We could reduce these by making the comparisons case-sensitive with the
BINARY keyword:
candidate.Location LIKE BINARY '%IA'
OR candidate.Location LIKE '%Iowa'
That would no longer match 'California', but it would still match 'CALIFORNIA'.
Finally, consider that
candidate.Location LIKE BINARY '%CA'
OR candidate.Location LIKE '%California'
will not match 'Pasadena, California, USA'.
I doubt it's what you wanted to hear, but the problem is that the Location
column is poorly designed. It contains the answers to different questions.
That is, multiple/different kinds of data are crammed into one column.

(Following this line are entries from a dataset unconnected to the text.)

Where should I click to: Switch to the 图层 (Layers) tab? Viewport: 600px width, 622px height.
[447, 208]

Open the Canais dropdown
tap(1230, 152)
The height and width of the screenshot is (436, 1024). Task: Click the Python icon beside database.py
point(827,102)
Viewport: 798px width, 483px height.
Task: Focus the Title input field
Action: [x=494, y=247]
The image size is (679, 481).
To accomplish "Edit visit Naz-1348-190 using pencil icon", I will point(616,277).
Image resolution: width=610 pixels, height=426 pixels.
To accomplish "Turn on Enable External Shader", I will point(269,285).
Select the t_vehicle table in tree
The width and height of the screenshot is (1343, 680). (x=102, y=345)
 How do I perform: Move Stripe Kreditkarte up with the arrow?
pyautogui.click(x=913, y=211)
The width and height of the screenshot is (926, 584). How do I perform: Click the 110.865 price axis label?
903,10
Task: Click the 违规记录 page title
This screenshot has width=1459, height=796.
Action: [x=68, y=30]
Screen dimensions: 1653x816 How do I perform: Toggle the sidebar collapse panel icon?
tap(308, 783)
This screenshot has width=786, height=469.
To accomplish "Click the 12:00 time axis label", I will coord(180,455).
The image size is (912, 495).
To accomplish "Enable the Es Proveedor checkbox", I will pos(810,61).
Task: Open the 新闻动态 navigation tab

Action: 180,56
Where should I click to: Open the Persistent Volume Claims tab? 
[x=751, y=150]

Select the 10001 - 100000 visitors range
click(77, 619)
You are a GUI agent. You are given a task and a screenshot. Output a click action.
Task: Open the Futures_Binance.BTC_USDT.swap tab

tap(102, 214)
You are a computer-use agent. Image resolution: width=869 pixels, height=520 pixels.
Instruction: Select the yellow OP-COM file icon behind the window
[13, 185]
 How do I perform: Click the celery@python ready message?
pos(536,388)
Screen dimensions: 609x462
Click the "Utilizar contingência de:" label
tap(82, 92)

The only sure-fire way to perform searches by state is to have a state
column. You need to fix the db, and its data. If you really cannot fix the
db and data, you will have to live with slow queries and imperfect results.
Michael
Eve Atley wrote:
> Thanks for helping me out, Michael! I've learned *several* things today.
>
> I have ended up using:
> candidate.Location IN ('CA', 'California')
>
> However, you're correct: candidate.Location can contain more than just the
> state, at times. It was the way the database was previously designed,
> unfortunately. It can include:
>
> 'Cupertino, CA'
> or
> 'CA'
> or
> 'California'
>
> Will this still work for what I require?